Une brillante réflexion sur le vivre-ensemble en temps de repli communautaire où les clichés bobos sont savoureusement moqués sans arrière-pensée moralisatrice. La valeur humaine de cette Lutte des classes est très élevée. Michel Leclerc, après Le nom des gens, fait encore mouche.
Synopsis : Sofia et Paul emménagent dans une petite maison de banlieue. Elle, brillante avocate d’origine maghrébine, a grandi dans une cité proche. Lui, batteur punk-rock et anar dans l’âme, cultive un manque d’ambition qui force le respect ! Comme tous les parents, ils veulent le meilleur pour leur fils Corentin, élève à Jean Jaurès, l’école primaire du quartier. Mais lorsque tous ses copains désertent l’école publique pour l’institution catholique Saint Benoît, Corentin se sent seul. Comment rester fidèle à l’école républicaine quand votre enfant ne veut plus y mettre les pieds? Pris en étau entre leurs valeurs et leurs inquiétudes parentales, Sofia et Paul vont voir leur couple mis à rude épreuve par la « lutte des classes ».
La couleur des gens
Critique : Gentrification, bien-pensance de Gauche, une réalité. Communautarisme, retour des pratiques religieuses, une autre réalité. Face à ces deux situations qui déplaisent et nourrissent préjugés et insultes, Michel Leclerc, le plus bobo des nos réalisateurs depuis sa jeunesse “télé-pirate” des années 90, qu’il racontait dans le truculent Télé Gaucho, et qui s’est fait un nom au cinéma avec le pas très Sarko Le nom des gens, en 2009, est conscient de qui il est et des dérives autour de ceux qui l’entourent. Prêcher pour sa paroisse laïque, c’est aussi accepter la complexité d’une situation que certains pourraient dépeindre comme favorable à l’insertion sociale, à la mixité, mais qui, in fine, crée bien des incompréhensions et des heurts. Bref, Michel Leclerc s’attaque aux chimères de la mixité sociale.

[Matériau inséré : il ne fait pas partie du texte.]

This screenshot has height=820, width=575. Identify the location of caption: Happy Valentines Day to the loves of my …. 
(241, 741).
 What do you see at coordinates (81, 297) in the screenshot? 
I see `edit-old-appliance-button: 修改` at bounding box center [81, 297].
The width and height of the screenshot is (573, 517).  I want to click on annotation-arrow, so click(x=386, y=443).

Cette mixité, contrainte par le prix des loyers parisiens qui poussent les jeunes familles à déborder en proche banlieue, crée dans cette comédie franche, culottée, mais jamais insultante ou moralisatrice, bien des embarras, notamment quand la marmaille de familles blanches et ouvertes d’esprit, se retrouve dans des écoles ghettoisées et précaires. Ces “Gauchos” bien comme il faut découvrent alors que leurs enfants subissent le basculement dans la minorité, notamment religieuse… C’est que les fils d’athées sont peut-être les seuls en classe à être issus d’un environnement non-croyant. Idem par rapport aux idées de bienveillance assénées à cette jeunesse d’un Paris chaleureux… Il faut accepter toutes les différences, y compris celles des hommes qui se marient avec d’autres hommes, alors qu’on n’est pas forcément pro mariage qui est la réalisation d’un diktat religieux et d’un système passéiste…

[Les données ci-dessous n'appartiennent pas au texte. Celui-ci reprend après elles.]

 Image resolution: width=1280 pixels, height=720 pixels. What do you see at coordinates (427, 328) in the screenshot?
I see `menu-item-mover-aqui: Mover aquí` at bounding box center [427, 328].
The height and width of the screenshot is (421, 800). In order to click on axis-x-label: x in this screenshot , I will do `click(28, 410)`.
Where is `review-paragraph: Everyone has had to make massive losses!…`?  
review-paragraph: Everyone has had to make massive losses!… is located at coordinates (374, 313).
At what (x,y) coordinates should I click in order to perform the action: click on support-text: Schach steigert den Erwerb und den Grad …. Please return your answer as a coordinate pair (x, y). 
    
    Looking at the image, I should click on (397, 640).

La lutte des classes en 2019, Marx ou Charlie?
Alors Michel Leclerc s’amuse. Il met en scène des parents qui essaient d’user de passe-droits pour parachuter leur mômes dans des écoles privées ou d’autres quartiers mieux nantis… Et quand on parle du personnage de vieux rockeur qui prend conscience de sa propre obsolescence, joué par Edouard Baer, l’association des mots “écoles” et “privées” sonne comme une injure qui prend tout son sens lorsque le directeur de l’un de ses établissements bien sous-tous rapports découvre sur Youtube la vidéo de jeunesse de son groupe injuriant le pape…

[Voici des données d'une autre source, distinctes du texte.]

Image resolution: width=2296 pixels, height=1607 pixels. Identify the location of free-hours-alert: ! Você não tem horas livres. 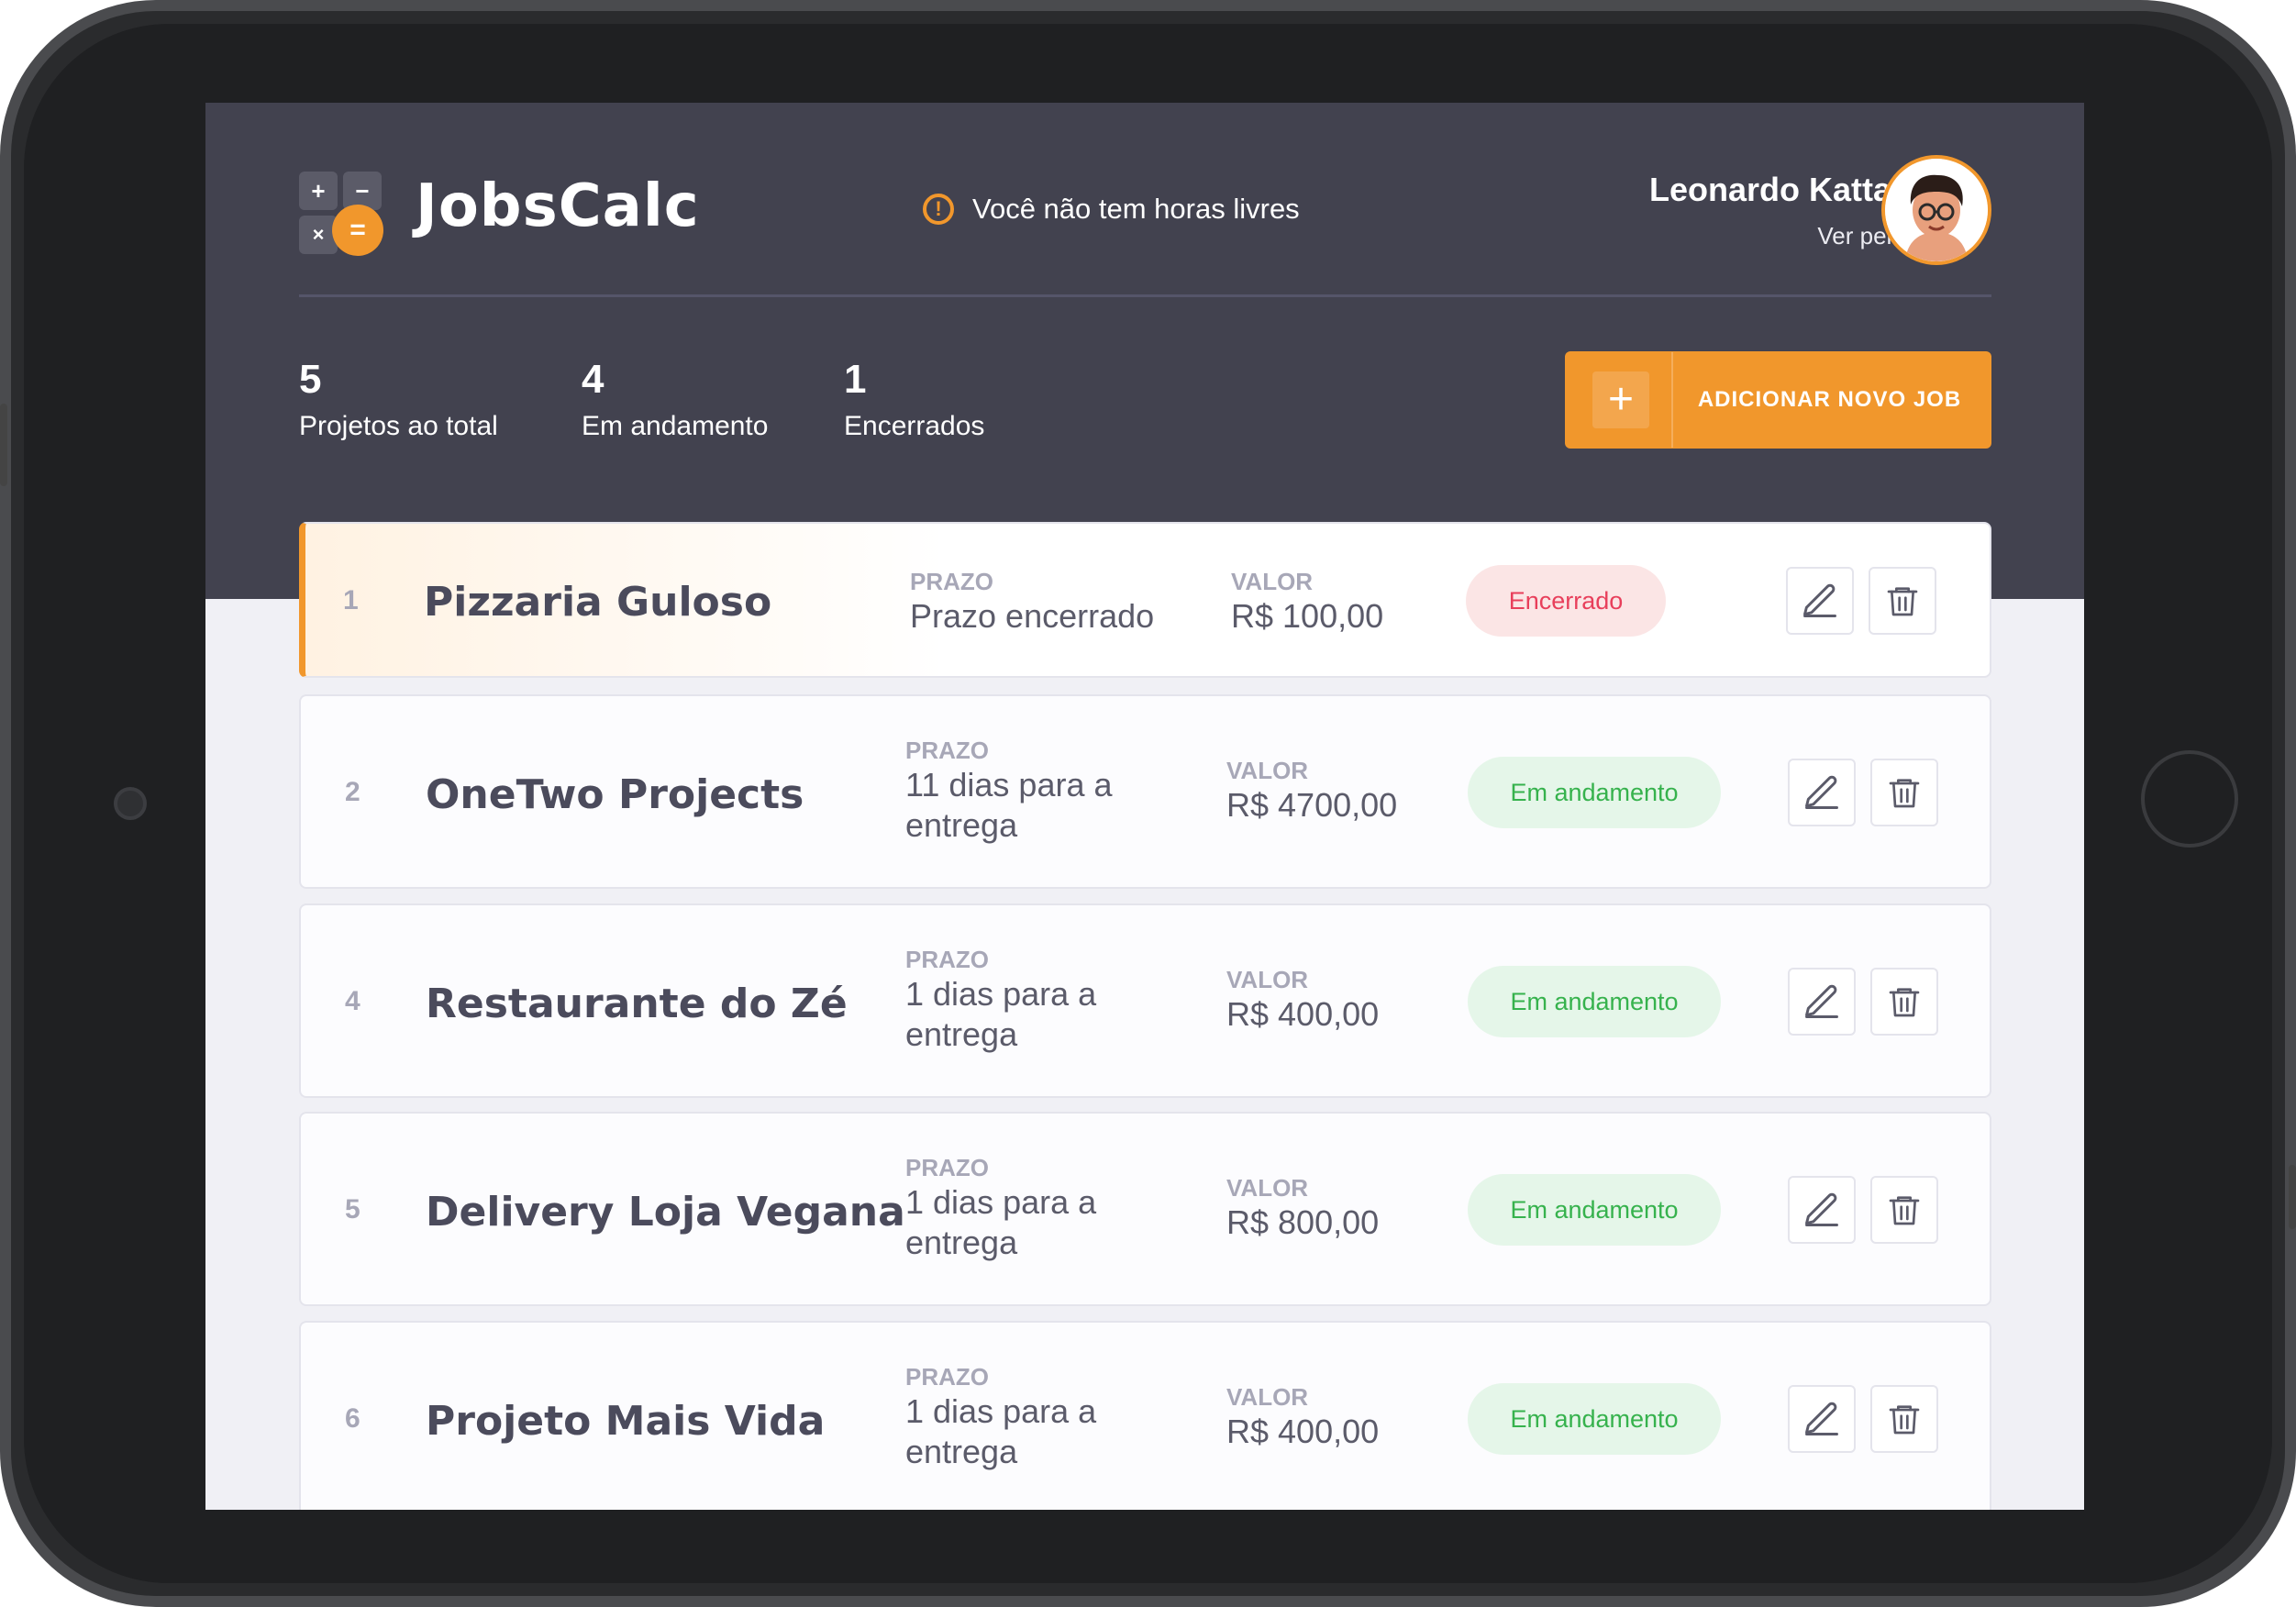
(1112, 210).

Le phénomène de gentrification est solidement commenté, dans un réalisme cosmopolite que l’on ne connaît que trop bien. Sauf que le réalisateur dézingue les clichés sans trop d’embarras, car jamais il ne se rabaisse à juger et à trahir son amour pour le genre humain, pour l’entraide et la communauté, dans le sens noble du terme. Car ce qu’il aime avant tout, c’est le brassage, le mélange, la grande partouze de cultures qui ne veut pas forcément s’excuser pour avoir blasphémé.
Sa “lutte des classes” version 2019, ce n’est plus Marx, mais plutôt Charlie qui l’habite, avec finesse et une grosse dose d’autodérision. Avec ses acteurs irrésistibles, elle compte parmi ses meilleurs films.